Metal complexes with thiosemicarbazone derivative and isatine: A promising new class of materials for biomedical and environmental applications

• Published in: Journal of photochemistry and photobiology. A, Chemistry. Vol. 455; p. 115764
• Main Authors: Hassan, Ahmed E., Albohy, Salwa A.H., Elzaref, Ahmed S., Elfeky, Ahmed S., El-Fakharany, Esmail M., Saleh, Ahmed K., Mahmoud, Ammar M., Elgammal, Walid E.
• Format: Journal Article
• Language: English
• Published: Elsevier B.V 01.10.2024
• Subjects: Biological activity; Isatine; Metal complexes; Photodegradation of dyes; Thiosemicarbazones; Isatine; Photodegradation of dyes; Metal complexes; Thiosemicarbazones; Biological activity
• ISSN: 1010-6030; 1873-2666
• DOI: 10.1016/j.jphotochem.2024.115764

[Display omitted] •Mixed ligand metal complexes with isatine-thiosemicarbazones and Cu(II)/Cd(II)/Fe(III) was synthesized.•Fe-complex showed the highest antibacterial and anticancer activity.•Cu-complex exhibited the best photodegradation efficiency for rose bengal dye.
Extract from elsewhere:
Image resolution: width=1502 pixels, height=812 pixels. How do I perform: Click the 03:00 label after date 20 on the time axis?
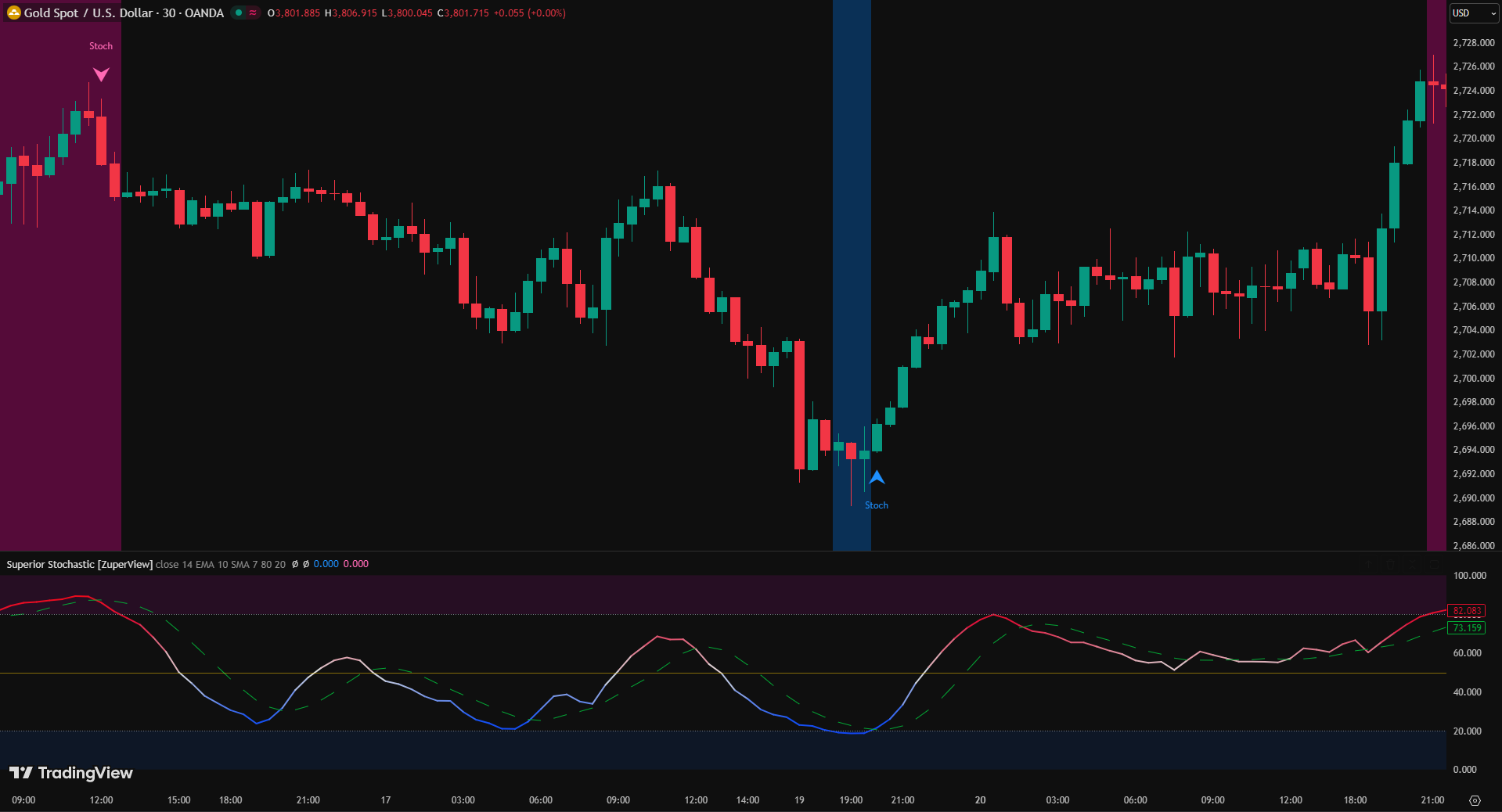pos(1057,800)
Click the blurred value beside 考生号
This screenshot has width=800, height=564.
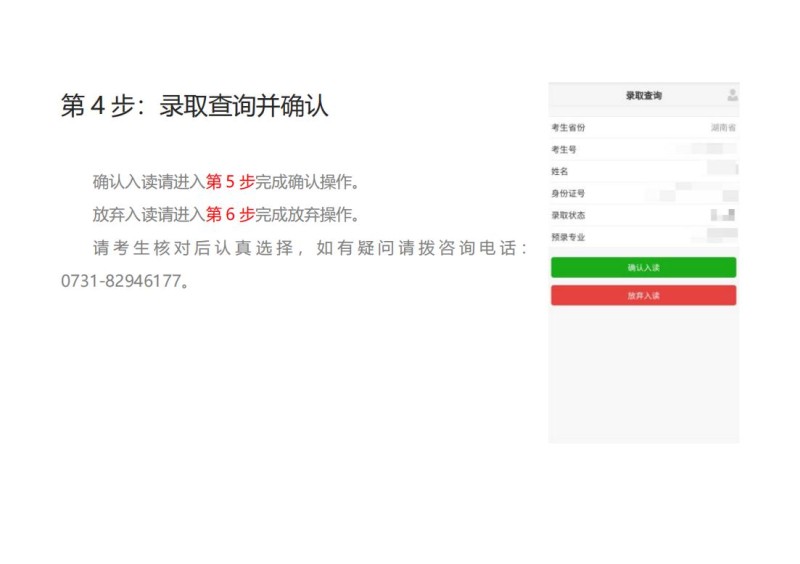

Metal complexes with thiosemicarbazones and isatine have been shown to exhibit a wide range of biological activities, including antibacterial, antifungal, and anticancer activity. These complexes have also been shown to be effective photocatalysts for degrading dyes, making them a subject of significant interest. This article presents the synthesis and characterization of mixed ligand complexes of isatine-thiosemicarbazones to explore their biological activity and potential for photocatalytic applications. In this study, we synthesized mixed ligand complexes of isatine-thiosemicarbazones with various metal ions, including Cu(II), Cd(II), and Fe(III). Characterization techniques such as elemental analysis, infrared (IR), mass spectrometry (MS), thermogravimetric analysis (TGA), and scanning electron microscope (SEM) were utilized to understand their structural composition and morphological properties. The complexes exhibited remarkable antibacterial activity against Escherichia coli, Staphylococcus aureus, Streptococcus mutants, and antifungal effects on Candida albicans. Notably, the Fe-complex demonstrated the highest activity, followed by the Cu-complex and Cd-complex. Strong anticancer effects were observed against human liver HepG2 and breast MDA cancer cells, with the Fe-complex displaying the highest activity. Additionally, the complexes displayed significant photocatalytic activity in the decomposition of rose bengal dye using ultraviolet light irradiation, with the Cu-complex showing the highest degradation efficiency. The results indicate that these mixed ligand metal complexes have potential therapeutic applications as antibacterial, antifungal, and anticancer agents. Moreover, they suggest their prospective utility as photocatalysts for the remediation of dye-contaminated wastewater.